1901′de koleji bitiren Halide Edip Adıvar, 1908 yılında gazetelerde kadın hakları ile ilgili yazılar yazmaya başladı. Halide Edip bu yazıları yüzünden bazı çevrelerin tepkisini topladı. 31 Mart Ayaklanmasının çıktığı dönemde Mısır’a kaçtı. 1909′dan sonra eğitim alanında çalışmaya başlayan Halide Edip, öğretmenlik ve müfettişlik yaptı.
Balkan savaşlarında hasta bakıcılık yaptı. Bu işler sayesinde toplumun değişik kesimlerinden insanları tanıma fırsatı buldu. 1917′de ikinci eşi Adnan Adıvar ile evlendi. 1919′da Yunanlıların İzmir’i işgalini protesto etmek amacıyla yapılan mitingde o çok etkili ve ünlü konuşmasını yaptı. Bu konuşma yüzünden 16 Mart İstanbul’un işgalinden sonra hakkında soruşturma açıldı. Halide Edip bu kez Anadolu’ya kaçtı ve Erken-i Harbiye’de görev alarak doğu cephesinde savaşa katıldı. -3-
Halide Edip önce onbaşı olarak savaştı, daha sonra da çavuş rütbesi aldı.

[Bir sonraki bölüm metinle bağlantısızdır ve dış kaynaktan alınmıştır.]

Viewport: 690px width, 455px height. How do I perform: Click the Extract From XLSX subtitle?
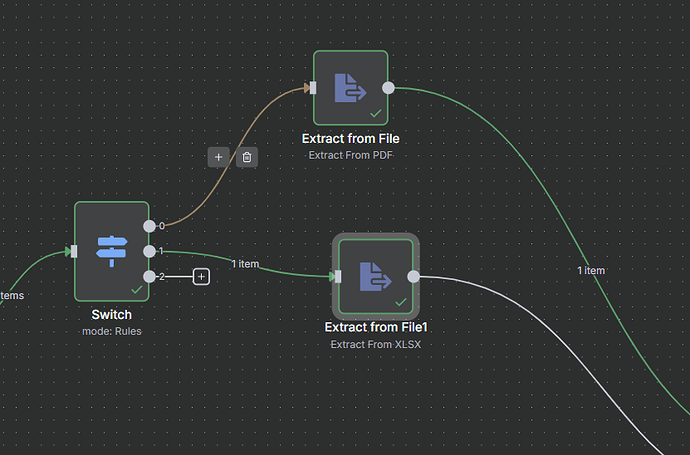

Savaştan sonra Amerikan mandasını savunduğu için Atatürk ve Cumhuriyet Halk Fırkası ile görüş ayrılıklarına düştü.
1926′da eşi Adnan Adıvar ile birlikte Türkiye’den ayrıldı. ABD ve Hindistan’da konuk öğretim görevlisi olarak ve özel davetlerde çeşitli konferanslar verdi. 1939′da İstanbul’a dönen Halide Edip, 1940′ta İstanbul Üniversitesi İngiliz Filolojisi Kürsü başkanı oldu.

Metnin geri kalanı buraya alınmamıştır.